きのうこの欄で自民党の経済対策を取り上げた。その中に小中の全児童・生徒に2023年度までに、パソコンなど情報端末を1人1台配布するための事業費が盛り込まれた。総事業費用は5000億円。世の中ではデジタル化が急ピッチで進んでいる。諸外国に比べやや遅きに失した感はあるが、日本の将来を考えると久々に明るいニュースだ。この事業を水面下で推進してきた自民党幹部や総務省高官とたまたま昨日飲む機会があった。端末配備に時間がかかった背景には教師、つまり教える側のリテラシーの低さと人出不足という問題があるという。そういう中で労力を惜しまなかった関係者の努力に敬意を表すると同時に、個人的には「案ずるよりも生むがやすし」で、「まずやってみる」そんな姿勢がこれからのデジタル時代には必要だという気がした。

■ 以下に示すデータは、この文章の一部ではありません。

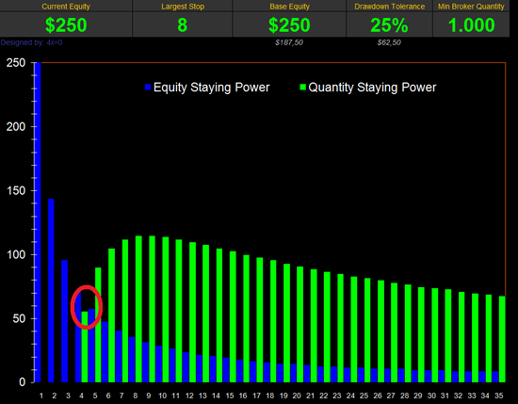Click inside the red circle annotation

tap(87, 307)
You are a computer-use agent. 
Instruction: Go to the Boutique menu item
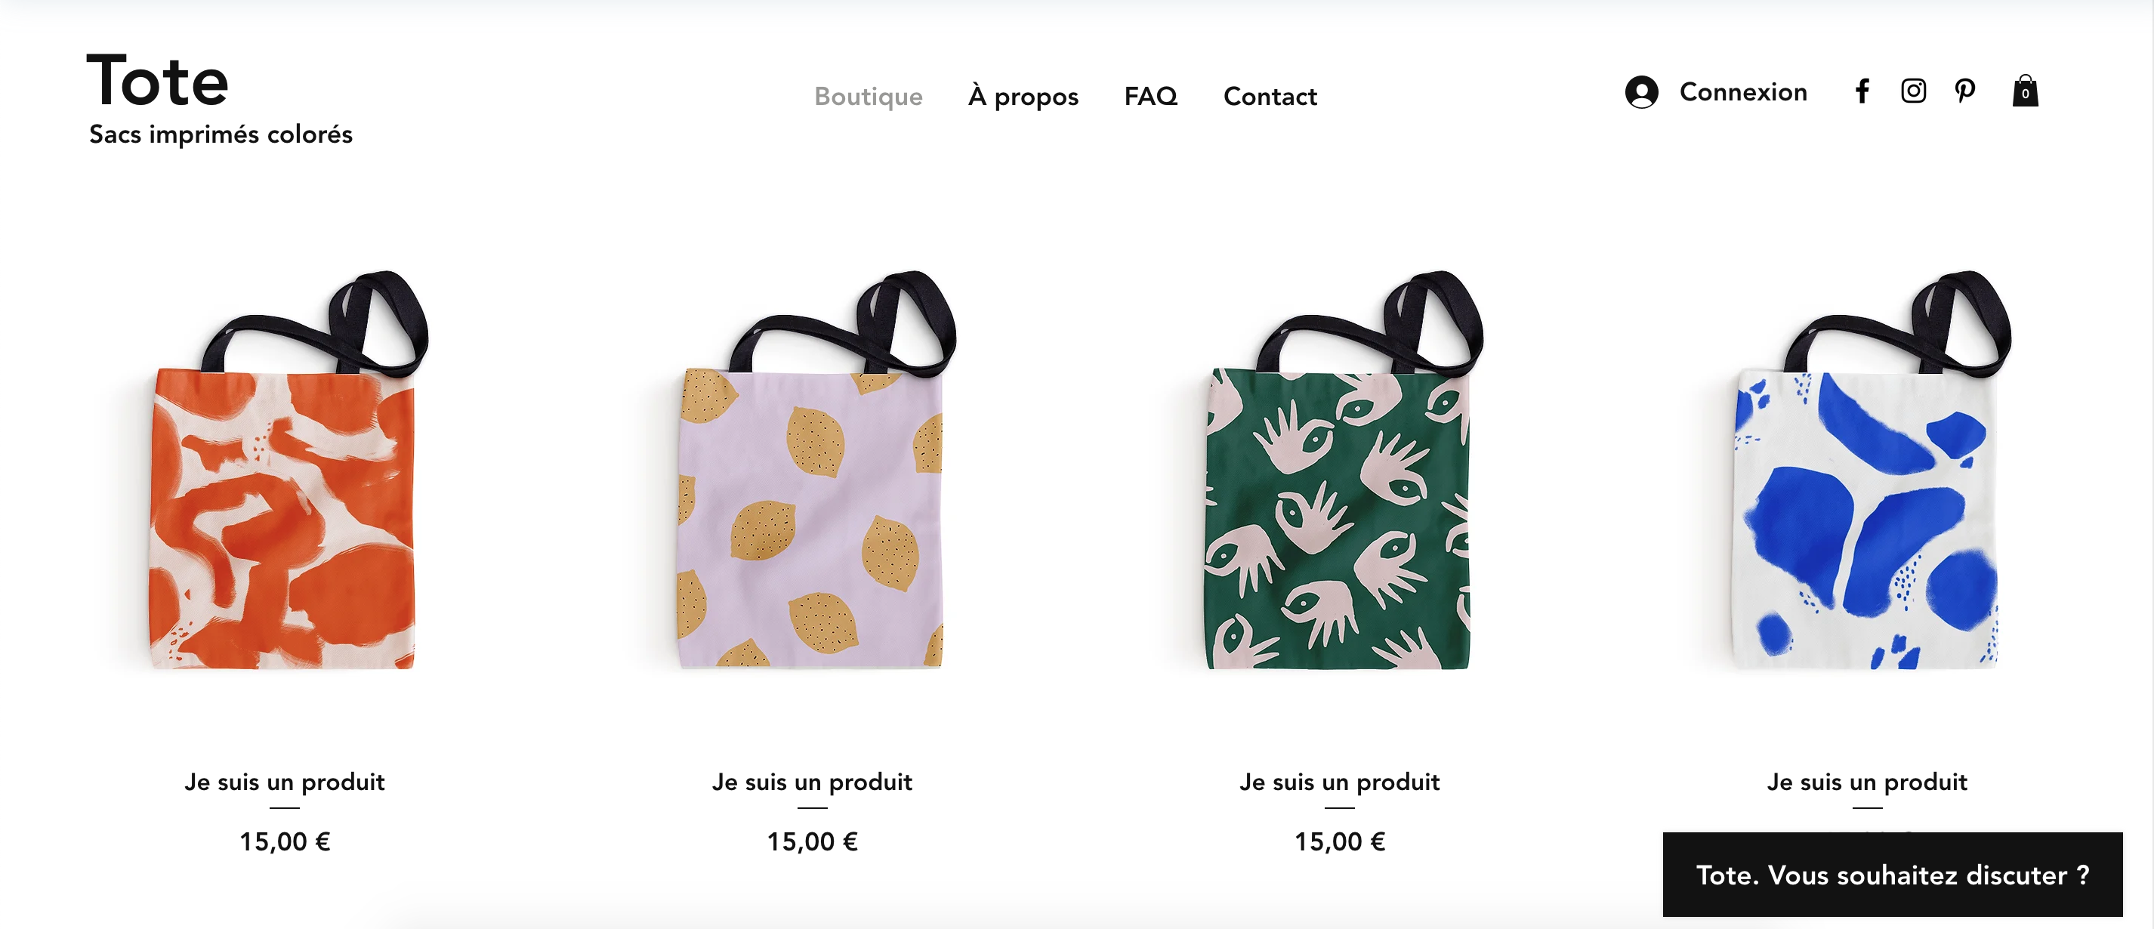[x=868, y=96]
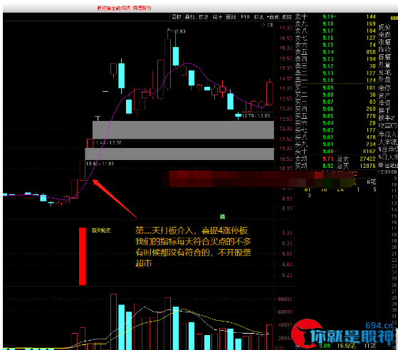Open the 统计 statistics tool

(217, 17)
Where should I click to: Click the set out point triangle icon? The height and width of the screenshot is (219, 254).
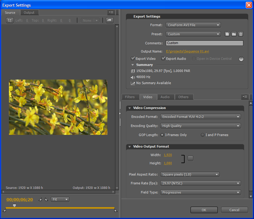[x=46, y=200]
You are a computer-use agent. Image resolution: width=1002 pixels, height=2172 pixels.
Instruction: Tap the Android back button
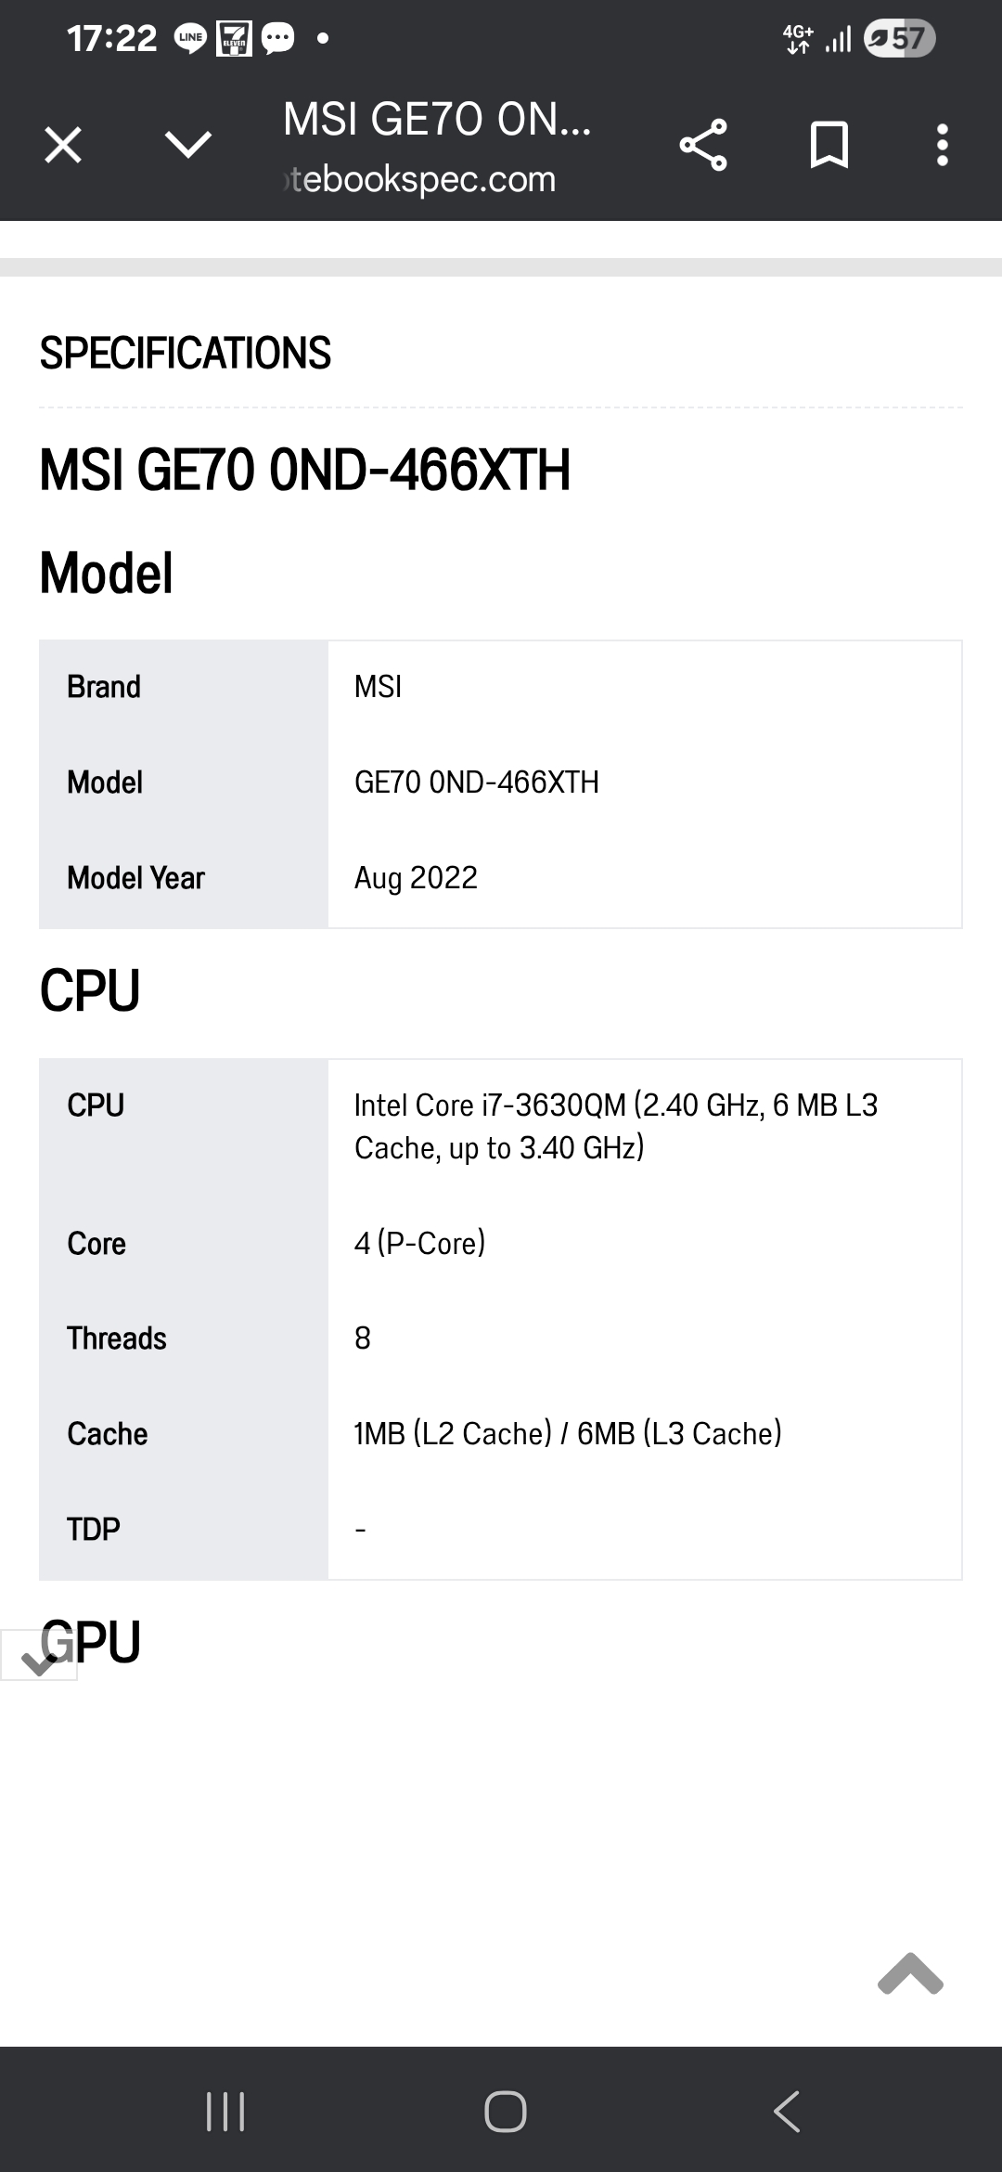(x=787, y=2111)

教師をしていた友人によるとパソコンやスマホに限らず、年配教師のICTリテラシーは決して高くないそうだ。デジタル化やICT化はこの10年飛躍的なスピードで進歩した。こうした動きについていけなかった教師がいたとしても不思議ではない。仮にそうだとしてもパソコンの配備を躊躇する必要はないと思う。個人的な経験だが私の孫が3〜4歳の頃、母親のスマホを使って会社で会議中だった私に電話をかけてきたことがある。会議室を出てスマホに出て驚いた。「ジィジ何してるの」、孫からの電話だった。使い方を理解していたわけではない。母親が使っているのを真似して見様見真似でかけてきたのである。教師が手取り足取り教えなくも、子供は子供で学習していく。どうやって教えるかを考える前にまず与える、IT時代はそんな時代のような気もする。

そんなことを考えながらNHKのサイトを見ていたら、日本の子供の読解力が後退しているというニュースがあった。世界各国の15歳の学力を測る国際学力調査によると、日本の子どもは科学と数学でトップレベルを維持ししたが、課題とされている読解力は前回より7ランク低い15位に後退したという。これは「PISA(ピザ)」と呼ばれている国際的な学力調査。OECD(経済協力開発機構)が世界中の15歳の少年少女を対象に科学と数学、それに読解力を測定するため、3年に一度実施している。今回の調査は昨年実施され、世界79の国と地域から60万人の子どもが参加した。この調査結果を巡って教育専門家の間には読解力をつける教育はどうあるべきか、様々な議論があるようだ。孫の電話を思い出しながら、とりあえず教える前に試行錯誤させてみる、そんな中で読解力は養われるのではないか、なんとなくそんな気がした。